12-20-2016 10:03 AM
I'm looking to get some input on how to best approach this project I am working on. I have a SQL web application where the data is inputted in to 42 different data tables. The primary key to this dataset is the ID variable. In every table there is a variable "RecUpdatedOn" that is a date/time stamp whenever an item is updated. I'd like to create a report that will tell me when the last time each case was updated. It could be in any of the data tables.
Any suggestions as to how to start this, it would be greatly appreciated
12-20-2016 10:14 AM
Well, would be good to get further details, but an overall concept would be either set all your data together, by group id, sorted and output only if last.id:
data want; set mydatasets: (keep=id recupdatedon); /* Assumes all datasets named with prefix mydatasets and contains the given variables all the same type */ run; proc sort data=want; by id recupdatedon; run; data want; set want; by id; if last.id then output; run;
Hard to say exactly as not sure on what data you have.
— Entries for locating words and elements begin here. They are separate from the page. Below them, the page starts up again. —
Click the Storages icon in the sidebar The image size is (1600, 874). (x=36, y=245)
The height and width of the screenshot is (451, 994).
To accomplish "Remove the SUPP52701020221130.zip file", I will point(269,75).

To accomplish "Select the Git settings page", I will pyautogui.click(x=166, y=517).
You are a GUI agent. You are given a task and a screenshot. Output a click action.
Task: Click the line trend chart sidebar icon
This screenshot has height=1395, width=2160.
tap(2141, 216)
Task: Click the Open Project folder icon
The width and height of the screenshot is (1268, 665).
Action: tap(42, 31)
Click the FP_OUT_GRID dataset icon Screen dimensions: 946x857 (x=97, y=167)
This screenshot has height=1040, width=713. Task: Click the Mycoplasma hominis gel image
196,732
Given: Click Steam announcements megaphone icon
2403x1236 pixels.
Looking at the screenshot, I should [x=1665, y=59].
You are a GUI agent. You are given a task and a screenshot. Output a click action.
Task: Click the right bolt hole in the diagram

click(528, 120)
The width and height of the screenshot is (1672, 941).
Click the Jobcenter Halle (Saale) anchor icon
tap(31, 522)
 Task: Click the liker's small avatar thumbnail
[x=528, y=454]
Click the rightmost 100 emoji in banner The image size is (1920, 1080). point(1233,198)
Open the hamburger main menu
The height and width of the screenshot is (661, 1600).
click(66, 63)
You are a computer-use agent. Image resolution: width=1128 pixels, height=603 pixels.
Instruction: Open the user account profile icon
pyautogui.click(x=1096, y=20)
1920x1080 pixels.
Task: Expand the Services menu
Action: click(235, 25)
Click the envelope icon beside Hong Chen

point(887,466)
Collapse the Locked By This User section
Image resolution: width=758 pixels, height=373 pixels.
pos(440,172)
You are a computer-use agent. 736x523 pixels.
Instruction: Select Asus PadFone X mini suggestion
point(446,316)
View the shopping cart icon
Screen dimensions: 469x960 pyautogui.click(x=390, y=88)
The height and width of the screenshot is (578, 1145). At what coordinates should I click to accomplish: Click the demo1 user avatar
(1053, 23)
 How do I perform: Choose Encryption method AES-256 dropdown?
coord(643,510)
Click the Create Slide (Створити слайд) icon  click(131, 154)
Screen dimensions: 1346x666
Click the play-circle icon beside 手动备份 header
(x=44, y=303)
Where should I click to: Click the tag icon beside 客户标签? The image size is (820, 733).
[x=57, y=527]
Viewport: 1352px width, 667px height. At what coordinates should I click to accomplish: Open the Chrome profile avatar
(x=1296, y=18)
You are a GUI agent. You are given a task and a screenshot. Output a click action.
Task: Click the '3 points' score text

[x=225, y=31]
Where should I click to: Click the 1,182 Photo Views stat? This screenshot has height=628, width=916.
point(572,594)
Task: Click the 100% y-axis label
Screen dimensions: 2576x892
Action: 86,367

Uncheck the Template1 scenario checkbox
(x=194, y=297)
Posting examples as datasteps in the post is good. If they are sorted already then it might be possible to just updatee the first dataset to take last.id from each file.
12-20-2016 10:28 AM
You may need to expand on what you mean by "each case". HOW do you identify a "case".
If you can produce a "case identifier" which I call ItemId in the code below this may do some of what you want.
data temp; set dataset1 (keep= RecUpdatedOn ItemId) dataset2 (keep= RecUpdatedOn ItemId) dataset3 (keep= RecUpdatedOn ItemId) ... dataset42 (keep= RecUpdatedOn ItemId) indsname=dsn ; length datasource $ 41; datasource=dsn; run; proc sort data=temp; by itemid RecUpdatedOn; run; data want; set temp; by itemid RecUpdatedOn; if last.itemid; run;
You may have "ItemId" be multiple variables as long as they are in each dataset and of the same type. Dataset options like Rename may help. Or you may have to do more preprocessing out of each of the data sets to standardize the "case" identification
12-20-2016 03:45 PM
This is the perfect first step! Thank you, it gave me exactly what I wanted but I realized I need two more variables to make this report a more rich. The two variables are COUNSELOR and STATUS. Now these variables are only avalable in one of the tables. So when I run your code and include those two variables, they only appear in the first set of IDs that are imported. Is there anyway to match and join so those items are not missing?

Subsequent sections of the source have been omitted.